Efficacy of Peritoneal Dialysis with Icodextrin in the Long-Term Treatment of Refractory Congestive Heart Failure

C. Basile*, D. Chimienti, A. Bruno, S. Cocola, P. Libutti, A. Teutonico and F. Cazzato

Division of Nephrology Miulli General Hospital Acquaviva delle Fonti, Italy

* e-mail: basile.miulli{at}libero.it

Editor:

Congestive heart failure (CHF), the end stage of many cardiac diseases, is a complex clinical syndrome characterized by the heart's inability to guarantee sufficient blood flow in order to satisfy the metabolic requirements of the organism. The estimated prevalence of CHF increases with ageing of the population and affects 1% of adults and 5% of people aged >65 years (1). Approximately 25% of patients hospitalized because of refractory CHF have chronic renal failure and most have arterial hypertension, diabetes mellitus, and coronary artery disease (2). It is estimated that 50% of patients affected by NYHA class IV CHF die (3,4).

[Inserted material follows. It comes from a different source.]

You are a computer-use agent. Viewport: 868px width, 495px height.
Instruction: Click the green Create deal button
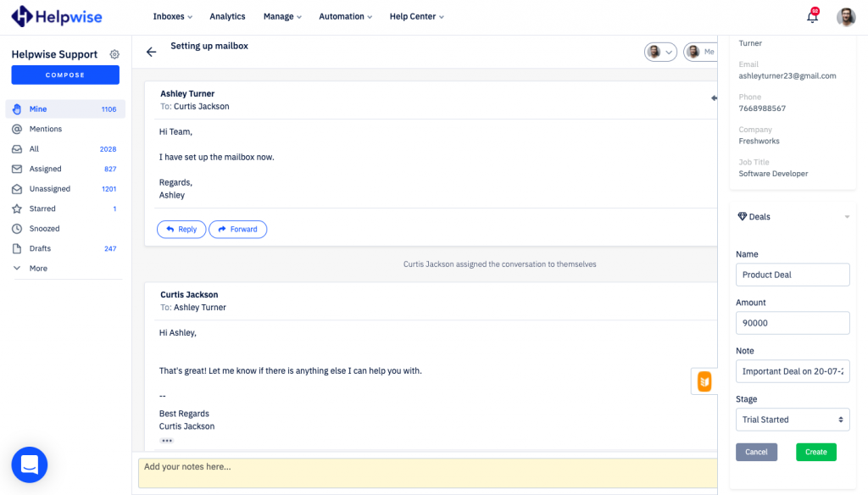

The most important therapeutic aim in the treatment of CHF is resolution of the edematous state. Despite salt and water restriction and the use of aggressive drugs, such as diuretics, digitalis, angiotensin-converting enzyme (ACE) inhibitors, beta-blockers, and angiotensin receptor antagonists, resistance and refractoriness to therapy are often encountered. Therefore, in order to maintain the patient alive, it becomes necessary to replace kidney function with alternative treatments, such as peritoneal dialysis (PD), isolated ultrafiltration (UF), or continuous hemofiltration, with the objectives of correcting the hemodynamic state, reducing the symptoms of CHF, and returning to the previous renal function (guidelines of the American College of Cardiology and the American Heart Association) (5).

Here we describe our experience with long-term treatment of refractory CHF by means of PD with 7.5% icodextrin solutions (ICO; Extraneal; Baxter Healthcare SA, Castlebar, Ireland). We report 4 patients [all males; mean age 71.5 ± 5.6 (SD) years, range 64 – 77 years] with NYHA class IV CHF refractory to intensive drug therapy and with varying degrees of chronic renal failure predating the CHF. The causes of chronic renal failure were nephroangiosclerosis in 1 patient and diabetic nephropathy in the 3 other patients. The etiology of cardiac disease was secondary to pathology of the cardiac valves in 2 patients and secondary to ischemic and/or hypertensive cardiopathy in the 2 other patients (Table 1). All patients had a poor quality of life because of CHF symptoms (dyspnea, edema, asthenia) and frequent hospitalizations due to cardiac illnesses. Patients had received therapy with diuretics (4 patients), ACE inhibitors (4 patients), and digitalis (2 patients) and were followed with periodic cardiologic consultations, including electro- and echocardiograms to estimate the ejection fraction (EF). All patients had been in danger of imminent death due to water overload and refractoriness to conventional intensive treatment (furosemide 500 – 750 mg intravenously, spironolactone 50 – 100 mg orally, ACE-inhibitors, and digoxin). Three patients showed anasarca and acute renal failure requiring rescue extracorporeal UF and some hemodialysis sessions before implanting the peritoneal catheter and starting PD (5 sessions in Patient 1; 7 in Patient 3; 14 in Patient 4). The last patient (Patient 2) started with PD.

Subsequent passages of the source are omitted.